§ What the task requires: Return the whole of the data exactly.

§ Stored records:

- - -

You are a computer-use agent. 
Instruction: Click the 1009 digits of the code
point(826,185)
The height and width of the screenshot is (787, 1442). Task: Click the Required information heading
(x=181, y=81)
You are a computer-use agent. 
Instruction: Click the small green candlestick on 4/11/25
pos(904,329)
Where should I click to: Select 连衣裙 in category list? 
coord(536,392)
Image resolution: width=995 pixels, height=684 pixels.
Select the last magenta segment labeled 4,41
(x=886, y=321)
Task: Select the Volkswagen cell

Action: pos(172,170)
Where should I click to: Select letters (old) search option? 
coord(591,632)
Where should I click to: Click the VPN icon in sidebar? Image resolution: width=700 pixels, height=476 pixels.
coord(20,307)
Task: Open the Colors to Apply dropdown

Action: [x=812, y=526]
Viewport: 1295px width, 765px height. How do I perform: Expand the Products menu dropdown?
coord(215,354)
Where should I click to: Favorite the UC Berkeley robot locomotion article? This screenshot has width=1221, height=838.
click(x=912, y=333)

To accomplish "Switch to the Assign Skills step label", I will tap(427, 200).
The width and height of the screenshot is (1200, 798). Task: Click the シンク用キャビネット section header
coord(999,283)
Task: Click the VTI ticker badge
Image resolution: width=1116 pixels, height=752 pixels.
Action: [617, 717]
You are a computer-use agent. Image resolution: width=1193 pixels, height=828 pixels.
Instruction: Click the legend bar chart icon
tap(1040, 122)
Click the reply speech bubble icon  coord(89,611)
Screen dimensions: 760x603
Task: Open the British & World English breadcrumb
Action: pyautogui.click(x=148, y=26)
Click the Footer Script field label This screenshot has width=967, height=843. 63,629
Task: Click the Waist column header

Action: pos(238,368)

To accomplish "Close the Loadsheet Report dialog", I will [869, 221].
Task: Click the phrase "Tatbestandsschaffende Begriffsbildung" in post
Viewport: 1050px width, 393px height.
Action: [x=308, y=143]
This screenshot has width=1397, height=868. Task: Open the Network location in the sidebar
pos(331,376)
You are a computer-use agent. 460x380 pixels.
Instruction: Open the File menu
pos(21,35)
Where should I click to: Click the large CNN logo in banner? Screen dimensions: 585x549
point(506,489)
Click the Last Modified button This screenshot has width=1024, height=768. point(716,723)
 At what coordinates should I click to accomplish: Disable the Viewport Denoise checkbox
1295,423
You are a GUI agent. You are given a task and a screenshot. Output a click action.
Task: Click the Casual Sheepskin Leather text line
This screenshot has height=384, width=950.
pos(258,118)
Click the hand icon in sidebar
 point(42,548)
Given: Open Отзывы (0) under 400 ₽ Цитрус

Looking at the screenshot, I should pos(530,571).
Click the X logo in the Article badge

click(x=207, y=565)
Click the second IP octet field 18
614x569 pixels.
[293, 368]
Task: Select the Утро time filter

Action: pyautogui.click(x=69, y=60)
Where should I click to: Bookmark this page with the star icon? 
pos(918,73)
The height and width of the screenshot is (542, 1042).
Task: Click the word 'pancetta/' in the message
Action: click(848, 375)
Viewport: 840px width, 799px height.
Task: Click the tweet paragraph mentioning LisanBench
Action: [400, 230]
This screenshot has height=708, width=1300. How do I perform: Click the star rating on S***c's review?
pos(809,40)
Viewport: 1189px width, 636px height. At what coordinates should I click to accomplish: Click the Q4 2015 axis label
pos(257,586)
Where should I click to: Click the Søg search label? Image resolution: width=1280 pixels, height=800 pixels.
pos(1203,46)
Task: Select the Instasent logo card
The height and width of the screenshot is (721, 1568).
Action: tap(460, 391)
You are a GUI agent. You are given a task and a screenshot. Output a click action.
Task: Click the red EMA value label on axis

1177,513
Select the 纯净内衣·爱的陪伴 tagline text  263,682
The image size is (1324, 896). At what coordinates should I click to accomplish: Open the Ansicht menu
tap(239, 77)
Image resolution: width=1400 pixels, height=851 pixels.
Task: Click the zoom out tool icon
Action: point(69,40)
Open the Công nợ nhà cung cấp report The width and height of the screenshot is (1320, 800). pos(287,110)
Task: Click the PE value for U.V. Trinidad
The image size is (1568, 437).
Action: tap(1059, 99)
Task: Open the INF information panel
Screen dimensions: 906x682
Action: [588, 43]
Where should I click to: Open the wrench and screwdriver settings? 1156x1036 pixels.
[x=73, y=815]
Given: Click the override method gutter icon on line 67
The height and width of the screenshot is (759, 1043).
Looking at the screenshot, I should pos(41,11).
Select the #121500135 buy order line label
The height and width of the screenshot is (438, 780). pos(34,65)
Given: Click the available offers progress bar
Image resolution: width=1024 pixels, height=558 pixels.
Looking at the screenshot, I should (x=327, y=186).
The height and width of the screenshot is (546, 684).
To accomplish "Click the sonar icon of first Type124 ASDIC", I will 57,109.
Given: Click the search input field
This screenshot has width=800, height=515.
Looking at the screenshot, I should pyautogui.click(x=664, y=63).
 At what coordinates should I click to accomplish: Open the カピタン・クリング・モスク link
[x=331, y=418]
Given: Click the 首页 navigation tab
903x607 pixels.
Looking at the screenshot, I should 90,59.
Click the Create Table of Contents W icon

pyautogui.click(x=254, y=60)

- - -

§ Result below:
You are a computer-use agent. 
Instruction: Click the 1009 digits of the code
point(826,185)
The height and width of the screenshot is (787, 1442). Task: Click the Required information heading
(x=181, y=81)
You are a computer-use agent. 
Instruction: Click the small green candlestick on 4/11/25
pos(904,329)
Where should I click to: Select 连衣裙 in category list? 
coord(536,392)
Image resolution: width=995 pixels, height=684 pixels.
Select the last magenta segment labeled 4,41
(x=886, y=321)
Task: Select the Volkswagen cell

Action: pos(172,170)
Where should I click to: Select letters (old) search option? 
coord(591,632)
Where should I click to: Click the VPN icon in sidebar? Image resolution: width=700 pixels, height=476 pixels.
coord(20,307)
Task: Open the Colors to Apply dropdown

Action: [x=812, y=526]
Viewport: 1295px width, 765px height. How do I perform: Expand the Products menu dropdown?
coord(215,354)
Where should I click to: Favorite the UC Berkeley robot locomotion article? This screenshot has width=1221, height=838.
click(x=912, y=333)

To accomplish "Switch to the Assign Skills step label", I will tap(427, 200).
The width and height of the screenshot is (1200, 798). Task: Click the シンク用キャビネット section header
coord(999,283)
Task: Click the VTI ticker badge
Image resolution: width=1116 pixels, height=752 pixels.
Action: [617, 717]
You are a computer-use agent. Image resolution: width=1193 pixels, height=828 pixels.
Instruction: Click the legend bar chart icon
tap(1040, 122)
Click the reply speech bubble icon  coord(89,611)
Screen dimensions: 760x603
Task: Open the British & World English breadcrumb
Action: pyautogui.click(x=148, y=26)
Click the Footer Script field label This screenshot has width=967, height=843. 63,629
Task: Click the Waist column header

Action: pos(238,368)

To accomplish "Close the Loadsheet Report dialog", I will [869, 221].
Task: Click the phrase "Tatbestandsschaffende Begriffsbildung" in post
Viewport: 1050px width, 393px height.
Action: [x=308, y=143]
This screenshot has width=1397, height=868. Task: Open the Network location in the sidebar
pos(331,376)
You are a computer-use agent. 460x380 pixels.
Instruction: Open the File menu
pos(21,35)
Where should I click to: Click the large CNN logo in banner? Screen dimensions: 585x549
point(506,489)
Click the Last Modified button This screenshot has width=1024, height=768. point(716,723)
 At what coordinates should I click to accomplish: Disable the Viewport Denoise checkbox
1295,423
You are a GUI agent. You are given a task and a screenshot. Output a click action.
Task: Click the Casual Sheepskin Leather text line
This screenshot has height=384, width=950.
pos(258,118)
Click the hand icon in sidebar
 point(42,548)
Given: Open Отзывы (0) under 400 ₽ Цитрус

Looking at the screenshot, I should pos(530,571).
Click the X logo in the Article badge

click(x=207, y=565)
Click the second IP octet field 18
614x569 pixels.
[293, 368]
Task: Select the Утро time filter

Action: pyautogui.click(x=69, y=60)
Where should I click to: Bookmark this page with the star icon? 
pos(918,73)
The height and width of the screenshot is (542, 1042).
Task: Click the word 'pancetta/' in the message
Action: click(848, 375)
Viewport: 840px width, 799px height.
Task: Click the tweet paragraph mentioning LisanBench
Action: [400, 230]
This screenshot has height=708, width=1300. How do I perform: Click the star rating on S***c's review?
pos(809,40)
Viewport: 1189px width, 636px height. At what coordinates should I click to accomplish: Click the Q4 2015 axis label
pos(257,586)
Where should I click to: Click the Søg search label? Image resolution: width=1280 pixels, height=800 pixels.
pos(1203,46)
Task: Select the Instasent logo card
The height and width of the screenshot is (721, 1568).
Action: tap(460, 391)
You are a GUI agent. You are given a task and a screenshot. Output a click action.
Task: Click the red EMA value label on axis

1177,513
Select the 纯净内衣·爱的陪伴 tagline text  263,682
The image size is (1324, 896). At what coordinates should I click to accomplish: Open the Ansicht menu
tap(239, 77)
Image resolution: width=1400 pixels, height=851 pixels.
Task: Click the zoom out tool icon
Action: point(69,40)
Open the Công nợ nhà cung cấp report The width and height of the screenshot is (1320, 800). pos(287,110)
Task: Click the PE value for U.V. Trinidad
The image size is (1568, 437).
Action: tap(1059, 99)
Task: Open the INF information panel
Screen dimensions: 906x682
Action: [588, 43]
Where should I click to: Open the wrench and screwdriver settings? 1156x1036 pixels.
[x=73, y=815]
Given: Click the override method gutter icon on line 67
The height and width of the screenshot is (759, 1043).
Looking at the screenshot, I should pos(41,11).
Select the #121500135 buy order line label
The height and width of the screenshot is (438, 780). pos(34,65)
Given: Click the available offers progress bar
Image resolution: width=1024 pixels, height=558 pixels.
Looking at the screenshot, I should (x=327, y=186).
The height and width of the screenshot is (546, 684).
To accomplish "Click the sonar icon of first Type124 ASDIC", I will 57,109.
Given: Click the search input field
This screenshot has width=800, height=515.
Looking at the screenshot, I should pyautogui.click(x=664, y=63).
 At what coordinates should I click to accomplish: Open the カピタン・クリング・モスク link
[x=331, y=418]
Given: Click the 首页 navigation tab
903x607 pixels.
Looking at the screenshot, I should 90,59.
Click the Create Table of Contents W icon

pyautogui.click(x=254, y=60)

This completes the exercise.